Forget meager landscaping or babysitting operations. Some teens are creating booming large-scale businesses.

Take Noa Mintz, for example. The 15-year-old entrepreneur established a babysitting agency when she was 12 that has revenues of $375,000, Entrepreneur magazine reported last month.

At some high schools, similarly minded teens are developing businesses while earning course credit through business incubator classes.

"The class as a whole is something that's beneficial for them, not just right now, not just in college, but down the road in their future," says Hagop Soulakian, business incubator teacher at Barrington High School in Illinois, which established the course in 2013.

Throughout the year students work in groups to come up with an idea for a business and test the product or service to determine if it can be successful. Along the way they pick up soft skills, such as team work and more technical skills, such as finance.

The final test for students who make the cut is to pitch the business idea to a panel of investors, who might offer real money to fund the students' ventures -- much like in the competition reality show "Shark Tank." Last year, $80,000 in funding from community resources was awarded to the teen entrepreneurs, Soulakian says.

This year, the groups who received funding are participating in part two of the class, he says, where they actually start the business. His students have created a teen technology tutoring service and a bus locator app, among others.

But Soulakian says that teachers who want to try something similar could definitely replicate the experience without the funding aspect.

Read about [how teens want to become business owners but lack training.]

"I think this is life changing," says Xanthe Meyer, Spark! Incubator program director for the Parkway C-2 School District in Missouri, a similar high school incubator class.

No matter what the students end up doing, she says, the skills they have developed such as collaborating, networking and identifying when and how to ask for help, will be beneficial.

"Traditionally, teachers have always kind of said, 'Here's what you need and here's what I'm going to do to help you,'" says Meyer, a veteran educator. "This is more self-driven."

The recently established Parkway program is similar to the Barrington program -- students work together to come up with an idea for a business and pitch the idea to a panel of judges -- although the time to pitch is shorter so that the students can spend most of the year actually establishing their businesses.

They work in an offsite business incubator during the school day, a former Pottery Barn Kids in a local mall, and are fully in charge of their businesses -- they schedule meetings and make decisions.

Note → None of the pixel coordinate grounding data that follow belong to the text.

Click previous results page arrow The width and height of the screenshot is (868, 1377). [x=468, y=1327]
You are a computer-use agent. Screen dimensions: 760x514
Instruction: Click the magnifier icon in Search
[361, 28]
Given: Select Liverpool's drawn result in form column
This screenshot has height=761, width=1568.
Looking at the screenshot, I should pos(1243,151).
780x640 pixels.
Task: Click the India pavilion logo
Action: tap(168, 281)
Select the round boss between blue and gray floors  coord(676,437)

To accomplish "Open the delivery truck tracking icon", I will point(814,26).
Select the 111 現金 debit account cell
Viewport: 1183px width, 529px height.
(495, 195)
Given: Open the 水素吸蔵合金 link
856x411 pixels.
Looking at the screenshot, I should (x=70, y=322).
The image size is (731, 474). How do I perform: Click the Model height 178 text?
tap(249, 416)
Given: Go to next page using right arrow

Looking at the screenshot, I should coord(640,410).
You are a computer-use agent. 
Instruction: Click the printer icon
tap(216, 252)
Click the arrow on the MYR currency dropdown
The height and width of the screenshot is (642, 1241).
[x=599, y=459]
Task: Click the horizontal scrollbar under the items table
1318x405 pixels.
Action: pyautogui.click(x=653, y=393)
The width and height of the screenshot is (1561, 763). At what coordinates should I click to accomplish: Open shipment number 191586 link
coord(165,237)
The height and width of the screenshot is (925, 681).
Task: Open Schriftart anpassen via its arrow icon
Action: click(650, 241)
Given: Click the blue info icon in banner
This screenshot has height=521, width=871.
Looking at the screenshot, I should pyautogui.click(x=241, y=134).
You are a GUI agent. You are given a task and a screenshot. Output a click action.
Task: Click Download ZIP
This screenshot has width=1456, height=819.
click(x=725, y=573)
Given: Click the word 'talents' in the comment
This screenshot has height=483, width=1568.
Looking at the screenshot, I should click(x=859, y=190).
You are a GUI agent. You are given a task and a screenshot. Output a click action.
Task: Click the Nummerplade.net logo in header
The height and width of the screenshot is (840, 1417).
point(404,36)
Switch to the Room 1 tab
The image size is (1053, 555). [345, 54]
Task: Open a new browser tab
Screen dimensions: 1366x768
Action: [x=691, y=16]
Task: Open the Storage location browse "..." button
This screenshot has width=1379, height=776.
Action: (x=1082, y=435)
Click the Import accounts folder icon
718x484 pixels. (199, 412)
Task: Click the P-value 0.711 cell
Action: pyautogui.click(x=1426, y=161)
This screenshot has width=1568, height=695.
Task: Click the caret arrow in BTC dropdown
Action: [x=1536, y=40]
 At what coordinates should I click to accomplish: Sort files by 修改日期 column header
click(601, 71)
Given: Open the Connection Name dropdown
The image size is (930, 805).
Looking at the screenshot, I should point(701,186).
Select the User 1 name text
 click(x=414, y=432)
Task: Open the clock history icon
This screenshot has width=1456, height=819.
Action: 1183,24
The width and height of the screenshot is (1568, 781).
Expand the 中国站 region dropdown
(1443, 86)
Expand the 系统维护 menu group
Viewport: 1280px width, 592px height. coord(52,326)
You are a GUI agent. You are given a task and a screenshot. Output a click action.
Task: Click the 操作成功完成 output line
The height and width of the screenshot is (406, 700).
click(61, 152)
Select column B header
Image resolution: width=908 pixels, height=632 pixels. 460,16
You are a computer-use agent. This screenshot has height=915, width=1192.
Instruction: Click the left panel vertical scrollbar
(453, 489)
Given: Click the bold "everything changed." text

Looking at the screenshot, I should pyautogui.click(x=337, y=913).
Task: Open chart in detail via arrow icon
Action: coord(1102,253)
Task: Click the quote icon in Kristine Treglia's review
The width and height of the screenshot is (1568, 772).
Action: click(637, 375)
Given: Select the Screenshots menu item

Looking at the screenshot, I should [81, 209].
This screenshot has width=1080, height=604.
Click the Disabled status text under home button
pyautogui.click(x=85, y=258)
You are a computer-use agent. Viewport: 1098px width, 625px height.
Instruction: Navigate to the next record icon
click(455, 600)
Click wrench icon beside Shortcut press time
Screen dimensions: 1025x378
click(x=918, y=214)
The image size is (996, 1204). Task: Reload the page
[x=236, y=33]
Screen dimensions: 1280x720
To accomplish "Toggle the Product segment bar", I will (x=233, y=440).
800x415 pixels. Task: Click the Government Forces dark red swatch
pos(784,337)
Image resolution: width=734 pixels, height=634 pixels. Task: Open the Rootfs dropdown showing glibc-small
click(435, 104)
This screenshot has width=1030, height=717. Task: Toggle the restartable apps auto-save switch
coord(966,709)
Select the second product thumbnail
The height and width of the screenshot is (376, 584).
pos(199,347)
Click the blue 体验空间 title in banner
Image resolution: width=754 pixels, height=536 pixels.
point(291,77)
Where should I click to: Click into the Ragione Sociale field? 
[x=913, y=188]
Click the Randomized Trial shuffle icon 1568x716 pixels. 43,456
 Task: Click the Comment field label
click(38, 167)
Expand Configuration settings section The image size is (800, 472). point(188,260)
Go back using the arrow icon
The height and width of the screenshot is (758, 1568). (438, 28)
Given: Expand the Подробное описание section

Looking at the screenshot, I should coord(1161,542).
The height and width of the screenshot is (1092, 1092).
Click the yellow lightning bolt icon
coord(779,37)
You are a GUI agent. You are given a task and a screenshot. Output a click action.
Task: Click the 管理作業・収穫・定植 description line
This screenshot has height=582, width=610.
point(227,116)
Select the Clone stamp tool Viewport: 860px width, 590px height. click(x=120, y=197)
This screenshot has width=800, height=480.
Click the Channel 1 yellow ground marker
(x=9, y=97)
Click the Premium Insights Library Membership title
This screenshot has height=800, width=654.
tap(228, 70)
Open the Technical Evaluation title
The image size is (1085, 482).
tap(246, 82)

Both programs call on community members to serve as mentors to the students.

"The alumni association is huge because that's where a lot of our mentor base comes from," says Meyer. That could be a great place for teachers to start if they want to do something similar, she says.

Find out [how teens can incorporate jobs and hobbies into college applications.]

One group at Meyer's school is working on creating a straw to dispense butter evenly through a tub of movie theater popcorn. Others are burgeoning fashion designers.

In Illinois, the Barrington program attracted so much attention from other educators that a nonprofit organization called INCubatoredu was created to assist other high schools in establishing similar programs.

Soulakian says his students' passion makes teaching the class easy.

"I don't have to write any tardies for this class and all these kids work through the bell," he says.